元神院長執筆 専門医と学ぶ美容医療ブログ

ウルセラは効果なし?効果があるウルセラの受けるための注意点

更新日:2025/07/22

公開日:2025/07/23

近年、切らずにリフトアップできる治療として注目されているウルセラ(高密度焦点式超音波、いわゆるハイフ機器の一種)ですが、中には「ウルセラは効果なしなのでは?」と心配される方もいらっしゃいます。

私は美容皮膚科・美容外科の専門医として日々ウルセラ治療を行っていますが、結論から言えば、ウルセラは適切に施術すれば非常に効果がしっかり現れる治療です。では、なぜ「ウルセラは効果なし」と感じてしまうケースがあるのでしょうか。

本記事では、たるみが気になっている皆様に向けて、ウルセラの本当の効果と、「効果なし」と感じる原因、そして効果を最大限に引き出すポイントについて詳しく解説します。

▶️ ウルセラについてはこちら

ウルセラが「効果なし」と言われてしまう理由

「ウルセラは機械だから、どこで受けても同じはず」「どうせなら一番安いクリニックで受けたい」と考えるのは当然かもしれません。しかし、同じウルセラでも施術を行う施設によって治療効果に大きな違いがあります。

実際、ウルセラの効果はクリニックの施術方法次第で大きく変わり、また痛みの感じ方も施設によってかなり異なります。ここでは、ウルセラで「効果なし」と感じてしまう主な理由を整理します。

出力パワーが弱い設定で照射された場合

ウルセラの効果は照射エネルギー量に比例します。最大限の出力(フルパワー)で照射することが極めて重要ですが、多くのクリニックでは痛みを抑えるために出力を下げて照射しているのが現状です。

出力を下げれば痛みは軽減できますが、その分効果は大幅に弱まります。例えば4.5mm深度用ハンドピースの場合、最大1.2Jの出力を0.75Jまで下げると効果は約40%も低下し、3.0mm用では0.45Jを0.25Jに下げると約45%も効果減少します。

このように低出力で照射すれば、本来得られるはずのリフトアップ効果が十分に発揮されず、「ウルセラは効果なし」と感じてしまうことになります。

ショット数(照射回数)が不足している場合

ウルセラでは照射するショット数が多いほど組織変性が進み、効果が現れやすくなります。そのため極端にショット数が少なければ十分な効果が得られません。

格安の価格設定をしている施術プランでは、費用を抑えるためにショット数自体が少ないケースもあります。
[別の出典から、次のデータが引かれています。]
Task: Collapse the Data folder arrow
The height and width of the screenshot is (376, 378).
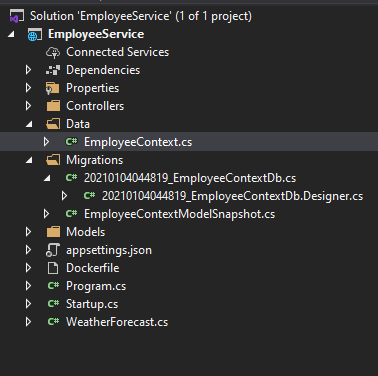Action: [29, 124]

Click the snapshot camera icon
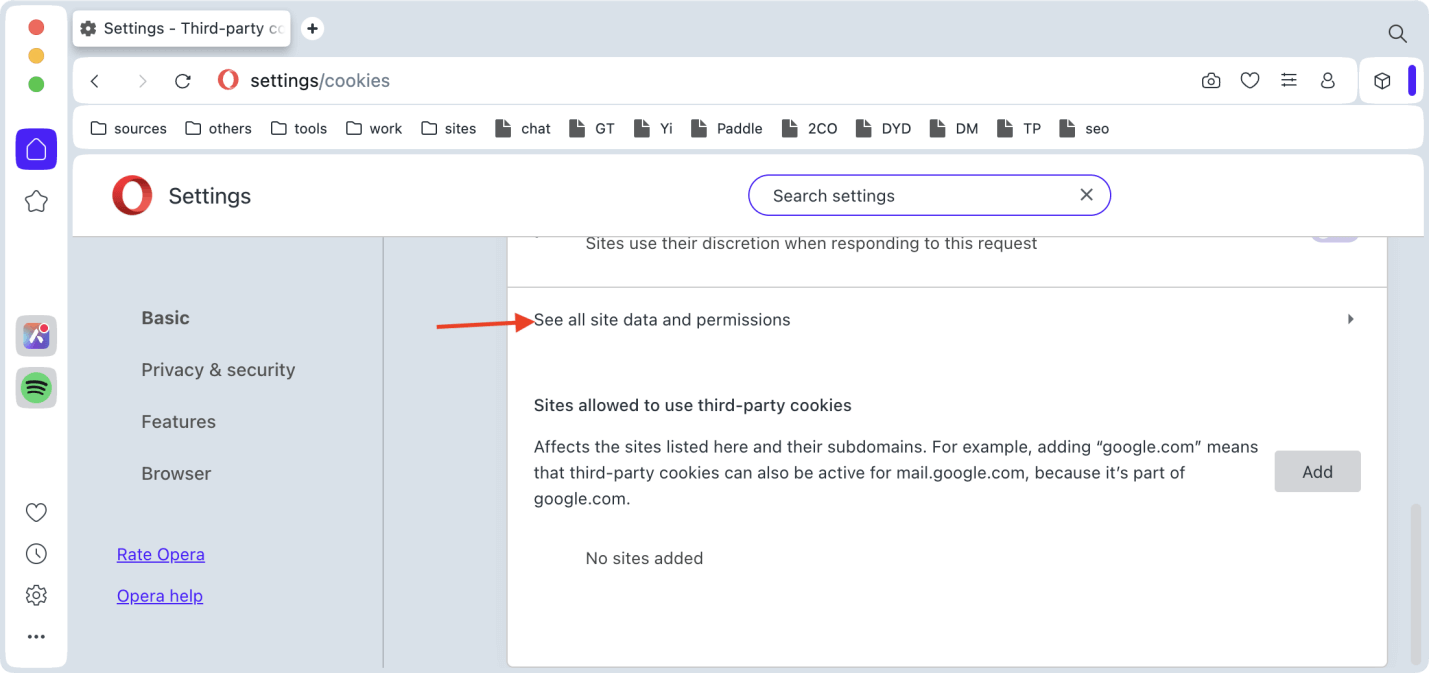(x=1211, y=81)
なお、ショット数も重要ですが、前述の出力パワーの方が実は結果への影響度が大きいことも知られています。

出力を40%落としてしまうと、同じ効果を出すには理論上約1.7倍ものショット数が必要になるため、低出力でいくらショット数を稼いでも限界があるのです。ショット数が少なすぎたり出力が弱すぎたりすれば、当然ながら十分なリフトアップ効果は得られず、「ウルセラは効果なし」と感じる原因になります。

施術者の技術・照射手法の問題

ウルセラで効果を出すには、顔のたるみ具合に合わせて適切な深さ・部位にエネルギーを届ける技術が求められます。例えば、皮膚の浅い層ばかり照射していては十分なたるみ改善は得られませんし、逆に効果を出すべきSMAS筋膜(表在性筋膜)にしっかり熱を与えなければ、リフトアップ効果は最大化しません。

解剖学的知識に基づき、顔面神経などを避けつつ、効果的な層に照射できるかどうかは施術者の腕にかかっています。照射部位や深度が不適切であれば、いくら機械が高性能でも効果は十分現れません。
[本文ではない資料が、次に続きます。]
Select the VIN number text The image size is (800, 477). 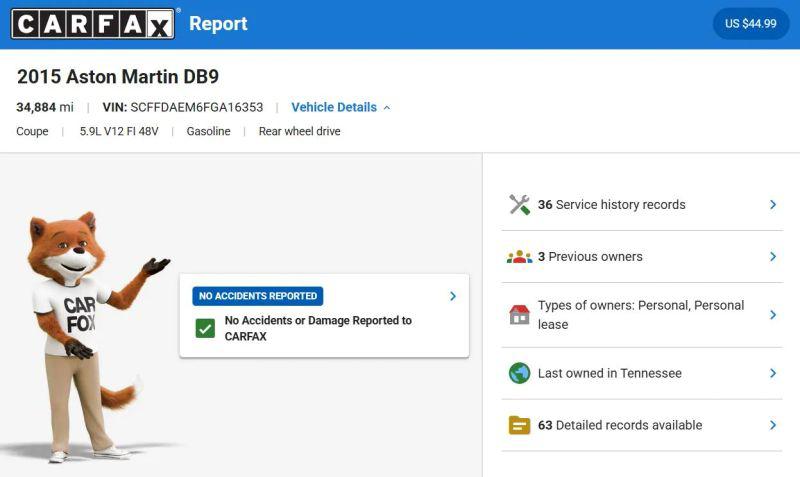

またクリニックによっては看護師など医師以外のスタッフが照射を担当する場合もあり、経験不足からエネルギーを十分に当てられないケースも考えられます。その結果、「ウルセラを受けたのに効果がなかった…」という不満に繋がることがあります。

使用機器が正規品ではない場合

悪質なケースでは、中国製のウルセラ偽物ハイフ機器を「最新型ウルセラ」と偽り、安価に施術するクリニックも存在するようです。外見はウルセラに酷似していますが、中身は粗悪なコピー品であり、当然ながらハイフの効果は全く無く、痛みが少しある程度とも報告されています。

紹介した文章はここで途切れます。